_Exercise requirements:_
Reproduce the material verbatim, from its first line up to and including the line that contains "coordinates (686, 1202).".

_Data for this task:_
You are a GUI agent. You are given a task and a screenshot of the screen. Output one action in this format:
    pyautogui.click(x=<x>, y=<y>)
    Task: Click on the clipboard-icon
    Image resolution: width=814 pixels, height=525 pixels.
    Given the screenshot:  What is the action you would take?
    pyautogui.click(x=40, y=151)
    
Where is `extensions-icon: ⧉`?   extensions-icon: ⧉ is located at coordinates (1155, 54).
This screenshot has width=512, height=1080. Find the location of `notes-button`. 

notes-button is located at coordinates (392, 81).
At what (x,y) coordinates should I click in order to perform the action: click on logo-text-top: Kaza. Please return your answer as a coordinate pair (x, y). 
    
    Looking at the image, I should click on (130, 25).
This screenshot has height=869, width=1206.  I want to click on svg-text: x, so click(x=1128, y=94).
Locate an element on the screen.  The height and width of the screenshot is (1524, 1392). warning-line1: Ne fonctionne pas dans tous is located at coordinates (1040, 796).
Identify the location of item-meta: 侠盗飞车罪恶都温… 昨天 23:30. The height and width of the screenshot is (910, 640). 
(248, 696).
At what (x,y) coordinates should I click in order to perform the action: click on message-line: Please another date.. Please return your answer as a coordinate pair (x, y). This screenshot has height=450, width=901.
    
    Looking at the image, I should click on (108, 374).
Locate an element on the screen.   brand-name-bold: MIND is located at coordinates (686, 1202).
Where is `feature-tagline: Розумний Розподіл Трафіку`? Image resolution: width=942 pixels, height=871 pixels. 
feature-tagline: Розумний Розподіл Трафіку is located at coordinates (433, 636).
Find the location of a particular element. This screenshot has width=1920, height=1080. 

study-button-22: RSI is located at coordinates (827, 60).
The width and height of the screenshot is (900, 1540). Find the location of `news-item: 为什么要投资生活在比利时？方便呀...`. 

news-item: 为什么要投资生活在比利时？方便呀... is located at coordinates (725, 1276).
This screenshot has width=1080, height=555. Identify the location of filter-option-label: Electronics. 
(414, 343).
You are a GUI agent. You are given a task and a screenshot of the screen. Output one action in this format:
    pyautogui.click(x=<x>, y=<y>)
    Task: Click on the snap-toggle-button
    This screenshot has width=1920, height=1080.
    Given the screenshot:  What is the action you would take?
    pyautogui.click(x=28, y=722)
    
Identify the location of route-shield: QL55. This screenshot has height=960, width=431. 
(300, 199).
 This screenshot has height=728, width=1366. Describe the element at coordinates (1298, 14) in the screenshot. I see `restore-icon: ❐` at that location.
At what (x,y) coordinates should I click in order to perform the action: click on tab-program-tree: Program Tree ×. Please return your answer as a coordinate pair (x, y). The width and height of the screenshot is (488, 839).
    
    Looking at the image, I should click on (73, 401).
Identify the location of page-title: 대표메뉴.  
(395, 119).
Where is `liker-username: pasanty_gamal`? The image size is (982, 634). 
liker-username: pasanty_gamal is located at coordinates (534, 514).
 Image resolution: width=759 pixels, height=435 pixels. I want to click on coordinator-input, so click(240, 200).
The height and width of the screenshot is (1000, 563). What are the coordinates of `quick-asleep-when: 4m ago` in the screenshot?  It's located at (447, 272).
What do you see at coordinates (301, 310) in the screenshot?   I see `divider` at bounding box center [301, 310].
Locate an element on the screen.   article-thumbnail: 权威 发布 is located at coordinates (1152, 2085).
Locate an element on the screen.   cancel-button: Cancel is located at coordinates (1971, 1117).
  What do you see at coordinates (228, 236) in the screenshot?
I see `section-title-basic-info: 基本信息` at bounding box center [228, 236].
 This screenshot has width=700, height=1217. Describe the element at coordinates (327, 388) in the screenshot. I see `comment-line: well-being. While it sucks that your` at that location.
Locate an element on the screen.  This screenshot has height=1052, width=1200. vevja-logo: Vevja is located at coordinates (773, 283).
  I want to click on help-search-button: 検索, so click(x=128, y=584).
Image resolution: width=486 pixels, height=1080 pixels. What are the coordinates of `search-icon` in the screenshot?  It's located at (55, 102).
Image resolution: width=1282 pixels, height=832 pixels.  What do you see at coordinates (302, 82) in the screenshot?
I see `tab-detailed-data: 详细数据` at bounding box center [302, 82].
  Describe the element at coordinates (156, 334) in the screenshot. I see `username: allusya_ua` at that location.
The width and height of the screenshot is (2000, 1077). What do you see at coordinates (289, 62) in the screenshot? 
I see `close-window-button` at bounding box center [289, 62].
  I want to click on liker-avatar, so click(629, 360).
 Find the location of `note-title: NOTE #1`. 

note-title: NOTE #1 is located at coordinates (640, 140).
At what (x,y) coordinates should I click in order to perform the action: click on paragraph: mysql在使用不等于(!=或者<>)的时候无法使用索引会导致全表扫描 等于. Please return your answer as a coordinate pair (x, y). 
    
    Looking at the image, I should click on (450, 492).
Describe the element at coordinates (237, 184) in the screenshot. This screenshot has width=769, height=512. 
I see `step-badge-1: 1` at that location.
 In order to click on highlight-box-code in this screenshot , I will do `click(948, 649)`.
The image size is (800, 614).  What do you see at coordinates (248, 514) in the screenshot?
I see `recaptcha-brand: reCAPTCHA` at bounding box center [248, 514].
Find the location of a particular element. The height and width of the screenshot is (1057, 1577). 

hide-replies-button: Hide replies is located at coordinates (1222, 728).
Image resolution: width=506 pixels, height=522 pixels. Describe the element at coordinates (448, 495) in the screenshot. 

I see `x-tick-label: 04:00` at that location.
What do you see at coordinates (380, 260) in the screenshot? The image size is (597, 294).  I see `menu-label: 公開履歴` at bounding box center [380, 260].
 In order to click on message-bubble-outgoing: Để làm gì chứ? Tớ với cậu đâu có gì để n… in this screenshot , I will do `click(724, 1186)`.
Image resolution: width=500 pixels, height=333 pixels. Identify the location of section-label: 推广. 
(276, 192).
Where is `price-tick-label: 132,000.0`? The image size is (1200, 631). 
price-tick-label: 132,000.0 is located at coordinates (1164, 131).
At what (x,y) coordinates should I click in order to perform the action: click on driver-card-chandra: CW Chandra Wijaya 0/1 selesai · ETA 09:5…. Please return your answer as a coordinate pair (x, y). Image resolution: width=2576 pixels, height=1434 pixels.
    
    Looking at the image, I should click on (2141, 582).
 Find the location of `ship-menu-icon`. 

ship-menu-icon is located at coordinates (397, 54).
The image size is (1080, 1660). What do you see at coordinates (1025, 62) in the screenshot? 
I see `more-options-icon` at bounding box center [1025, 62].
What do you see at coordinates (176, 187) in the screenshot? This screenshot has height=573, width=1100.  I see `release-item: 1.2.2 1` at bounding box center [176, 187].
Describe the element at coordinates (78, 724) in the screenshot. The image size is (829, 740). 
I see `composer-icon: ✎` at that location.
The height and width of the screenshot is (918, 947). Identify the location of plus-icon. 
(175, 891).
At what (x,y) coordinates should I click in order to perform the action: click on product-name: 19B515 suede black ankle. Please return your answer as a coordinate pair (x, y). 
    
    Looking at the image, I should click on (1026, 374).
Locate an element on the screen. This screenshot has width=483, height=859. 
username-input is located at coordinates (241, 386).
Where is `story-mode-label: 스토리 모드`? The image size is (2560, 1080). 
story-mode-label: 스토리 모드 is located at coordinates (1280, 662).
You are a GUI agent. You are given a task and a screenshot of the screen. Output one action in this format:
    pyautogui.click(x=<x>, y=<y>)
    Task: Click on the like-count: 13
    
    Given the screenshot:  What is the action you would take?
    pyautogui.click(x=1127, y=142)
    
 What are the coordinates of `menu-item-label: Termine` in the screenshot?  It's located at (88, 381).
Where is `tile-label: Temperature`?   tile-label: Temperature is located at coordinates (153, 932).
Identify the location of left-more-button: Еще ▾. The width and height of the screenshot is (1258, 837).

_Answer box:_
You are a GUI agent. You are given a task and a screenshot of the screen. Output one action in this format:
    pyautogui.click(x=<x>, y=<y>)
    Task: Click on the clipboard-icon
    Image resolution: width=814 pixels, height=525 pixels.
    Given the screenshot:  What is the action you would take?
    pyautogui.click(x=40, y=151)
    
Where is `extensions-icon: ⧉`?   extensions-icon: ⧉ is located at coordinates (1155, 54).
This screenshot has width=512, height=1080. Find the location of `notes-button`. 

notes-button is located at coordinates (392, 81).
At what (x,y) coordinates should I click in order to perform the action: click on logo-text-top: Kaza. Please return your answer as a coordinate pair (x, y). 
    
    Looking at the image, I should click on (130, 25).
This screenshot has height=869, width=1206.  I want to click on svg-text: x, so click(x=1128, y=94).
Locate an element on the screen.  The height and width of the screenshot is (1524, 1392). warning-line1: Ne fonctionne pas dans tous is located at coordinates (1040, 796).
Identify the location of item-meta: 侠盗飞车罪恶都温… 昨天 23:30. The height and width of the screenshot is (910, 640). 
(248, 696).
At what (x,y) coordinates should I click in order to perform the action: click on message-line: Please another date.. Please return your answer as a coordinate pair (x, y). This screenshot has height=450, width=901.
    
    Looking at the image, I should click on (108, 374).
Locate an element on the screen.   brand-name-bold: MIND is located at coordinates (686, 1202).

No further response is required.